If the decline in the sea ice continues – as predictions of global warming suggest it will – it is feared that the bears could die out in 25 to 30 years, or perhaps in as few as 10, if there are a succession of years with very low sea ice cover. The Hudson Bay group of bears is the second-most southerly population and might be expected to feel the effects of climate change early. The Arctic sea ice as a whole reached its lowest-ever recorded extent in September, 2007. In the last two years it has recovered, but it is once again declining rapidly this year.
The dependency of the bears on the ice has long been known, and the animals have become an iconic species in terms of being used to promote awareness of global warming.
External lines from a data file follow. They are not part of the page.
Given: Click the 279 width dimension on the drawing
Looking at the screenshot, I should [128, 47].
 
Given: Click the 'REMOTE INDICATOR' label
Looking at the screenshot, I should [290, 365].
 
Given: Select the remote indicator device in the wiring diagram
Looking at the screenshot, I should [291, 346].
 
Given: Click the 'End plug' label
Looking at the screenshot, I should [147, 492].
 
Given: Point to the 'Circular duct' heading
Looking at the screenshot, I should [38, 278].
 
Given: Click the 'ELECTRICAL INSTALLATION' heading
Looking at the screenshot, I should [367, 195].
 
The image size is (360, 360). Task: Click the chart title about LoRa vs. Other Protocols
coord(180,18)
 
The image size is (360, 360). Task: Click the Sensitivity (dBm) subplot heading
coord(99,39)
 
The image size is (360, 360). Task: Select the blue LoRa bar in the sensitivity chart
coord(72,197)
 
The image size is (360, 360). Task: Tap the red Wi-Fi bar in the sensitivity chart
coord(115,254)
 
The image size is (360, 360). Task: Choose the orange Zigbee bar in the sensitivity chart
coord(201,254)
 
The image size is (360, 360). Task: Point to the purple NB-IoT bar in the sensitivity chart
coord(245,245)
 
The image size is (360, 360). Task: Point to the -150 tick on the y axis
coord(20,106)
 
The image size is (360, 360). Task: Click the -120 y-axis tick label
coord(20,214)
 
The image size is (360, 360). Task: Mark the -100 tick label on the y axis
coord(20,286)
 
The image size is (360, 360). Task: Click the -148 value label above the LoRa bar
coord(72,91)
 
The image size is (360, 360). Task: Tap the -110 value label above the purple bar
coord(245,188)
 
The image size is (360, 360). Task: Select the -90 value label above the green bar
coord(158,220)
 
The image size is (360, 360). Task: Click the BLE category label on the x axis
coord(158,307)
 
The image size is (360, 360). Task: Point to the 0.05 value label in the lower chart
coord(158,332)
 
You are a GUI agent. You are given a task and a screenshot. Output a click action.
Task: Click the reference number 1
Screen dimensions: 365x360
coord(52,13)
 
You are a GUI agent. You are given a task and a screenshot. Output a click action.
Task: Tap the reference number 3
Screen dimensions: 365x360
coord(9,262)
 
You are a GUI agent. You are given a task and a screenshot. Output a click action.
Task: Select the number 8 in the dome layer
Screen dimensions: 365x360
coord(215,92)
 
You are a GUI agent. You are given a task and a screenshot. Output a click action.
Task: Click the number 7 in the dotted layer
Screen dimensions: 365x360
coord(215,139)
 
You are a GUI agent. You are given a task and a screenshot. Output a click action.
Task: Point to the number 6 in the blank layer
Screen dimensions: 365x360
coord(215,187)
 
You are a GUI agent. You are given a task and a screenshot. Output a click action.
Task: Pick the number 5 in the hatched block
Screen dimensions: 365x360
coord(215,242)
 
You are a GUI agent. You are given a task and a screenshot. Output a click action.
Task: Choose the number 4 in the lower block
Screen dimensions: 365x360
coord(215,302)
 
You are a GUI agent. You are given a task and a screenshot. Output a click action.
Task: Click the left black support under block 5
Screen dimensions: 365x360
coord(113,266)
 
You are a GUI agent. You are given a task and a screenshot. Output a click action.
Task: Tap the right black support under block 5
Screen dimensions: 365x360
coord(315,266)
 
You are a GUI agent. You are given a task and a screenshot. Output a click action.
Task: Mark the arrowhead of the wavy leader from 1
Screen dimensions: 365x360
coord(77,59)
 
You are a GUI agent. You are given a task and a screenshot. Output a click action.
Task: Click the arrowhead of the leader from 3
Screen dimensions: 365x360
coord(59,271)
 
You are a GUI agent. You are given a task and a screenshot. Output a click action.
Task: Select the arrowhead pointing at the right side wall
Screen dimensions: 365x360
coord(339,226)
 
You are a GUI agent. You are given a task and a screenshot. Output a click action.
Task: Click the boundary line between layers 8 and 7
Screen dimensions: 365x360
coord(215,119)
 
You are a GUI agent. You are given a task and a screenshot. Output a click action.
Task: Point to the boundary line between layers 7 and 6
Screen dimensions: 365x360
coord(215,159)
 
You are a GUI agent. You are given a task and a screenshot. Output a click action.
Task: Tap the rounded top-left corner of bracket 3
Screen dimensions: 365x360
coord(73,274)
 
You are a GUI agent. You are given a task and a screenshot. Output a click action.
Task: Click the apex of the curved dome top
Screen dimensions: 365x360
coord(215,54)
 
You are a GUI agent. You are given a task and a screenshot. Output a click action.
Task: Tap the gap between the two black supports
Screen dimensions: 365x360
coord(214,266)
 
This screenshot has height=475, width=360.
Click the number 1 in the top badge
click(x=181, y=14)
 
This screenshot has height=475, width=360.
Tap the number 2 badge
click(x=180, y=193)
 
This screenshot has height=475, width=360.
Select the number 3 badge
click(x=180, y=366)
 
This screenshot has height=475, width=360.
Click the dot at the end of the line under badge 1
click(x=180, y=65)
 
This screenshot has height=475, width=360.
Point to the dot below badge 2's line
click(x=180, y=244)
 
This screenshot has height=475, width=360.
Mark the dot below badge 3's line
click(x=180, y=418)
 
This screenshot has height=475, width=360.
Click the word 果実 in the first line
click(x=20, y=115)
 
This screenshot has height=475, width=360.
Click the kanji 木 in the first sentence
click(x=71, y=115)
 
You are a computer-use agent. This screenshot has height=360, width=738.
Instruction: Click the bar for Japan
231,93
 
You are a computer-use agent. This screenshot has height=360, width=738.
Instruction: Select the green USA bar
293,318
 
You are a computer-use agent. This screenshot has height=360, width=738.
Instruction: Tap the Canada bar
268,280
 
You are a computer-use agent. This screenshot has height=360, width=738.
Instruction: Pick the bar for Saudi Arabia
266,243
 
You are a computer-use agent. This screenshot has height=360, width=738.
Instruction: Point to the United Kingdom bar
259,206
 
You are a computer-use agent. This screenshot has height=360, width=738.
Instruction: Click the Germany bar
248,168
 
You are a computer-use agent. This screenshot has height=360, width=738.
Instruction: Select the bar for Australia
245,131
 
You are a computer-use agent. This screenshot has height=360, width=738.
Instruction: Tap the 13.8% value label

But predictions of how long they may survive have until now been little more than educated guesses.
The significance of the new study is that it is based on a mathematical model which matches the weight and energy-storing capacity of the bears, which are known – the west Hudson Bay animals are the most closely observed of all polar bear populations – against the annual ice shrinkage and the time they have to spend on land without food.
Carried out by Professors Andrew Derocher and Mark Lewis, with graduate student Peter Molnar, it has been published in the journal Biological Conservation, and Professor Derocher talks about it at length in the current issue of Environment 360, the online environmental journal of Yale University in the US.
"We understand very well things like how fat a bear has to be to produce a certain number of cubs, and we know a lot about how much energy these bears are burning during the period of time over the summer that they're forced ashore when the sea ice melts," Professor Derocher says. "And from there it's fairly easy to run various scenarios of sea ice change to look at when, basically, the bears' fat stores run out – and when that happens the bears, of course, subsequently die."
He adds: "There's been a gradual decline in [the bears'] body condition that dates to the 1980s and we can now correlate that very nicely with the loss of sea ice in this ecosystem. And one of the things we found was that the changes that could come in this population could happen very dramatically, and a lot of the change could come within a single year, if you just ended up with an earlier melt of sea ice."